---
title: Temporarily disabling new user registrations
sha256: b8b065119670abaf17668e2ec70a7443a9b9b089ef382d66806b50fe80458062
type: source
source: newsletter
source_url: https://status.rubygems.org/incidents/cytf062tkwtt
review_value: 7
review_confidence: 8
review_recommendation: neutral
ingested: 2026-05-16
created: 2026-05-15
updated: 2026-05-15
---
Title: Temporarily disabling new user registrations
URL Source: https://status.rubygems.org/incidents/cytf062tkwtt
Warning: This page contains iframe that are currently hidden, consider enabling iframe processing.
Warning: This page maybe requiring CAPTCHA, please make sure you are authorized to access this page.
Warning: This is a cached snapshot of the original page, consider retry with caching opt-out.
Markdown Content:
## Update
The malicious spam activity against rubygems.org has stopped. The bot accounts responsible have been blocked and removed, and the 500+ malicious packages pushed during the attack have been yanked from the registry.
Registrations will remain closed while we coordinate with Fastly to enable WAF protection and tighten rate limiting on account creation.

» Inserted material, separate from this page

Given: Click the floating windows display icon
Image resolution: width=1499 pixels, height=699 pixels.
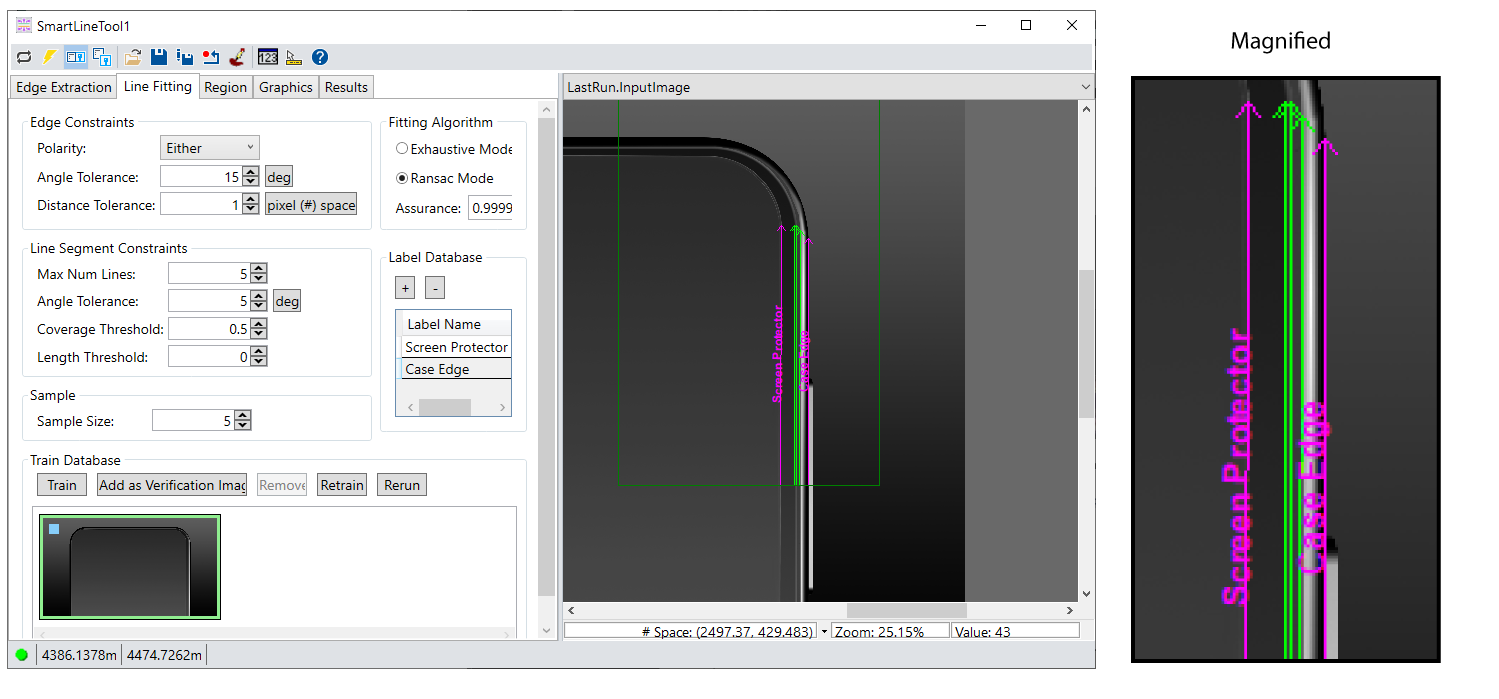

We expect this to take two to three days. We'll post another update when we're closer being ready to re-enable user registrations.
Gem installs and pushes for existing users are unaffected.
Posted 2 days ago. May 13, 2026 - 03:17 UTC
## Identified
Due to an ongoing DDoS attack against rubygems.org, we have temporarily disabled registrations. We'll share an update once we've made changes to protect legitimate users and prevent further abuse.
Posted 2 days ago. May 12, 2026 - 08:54 UTC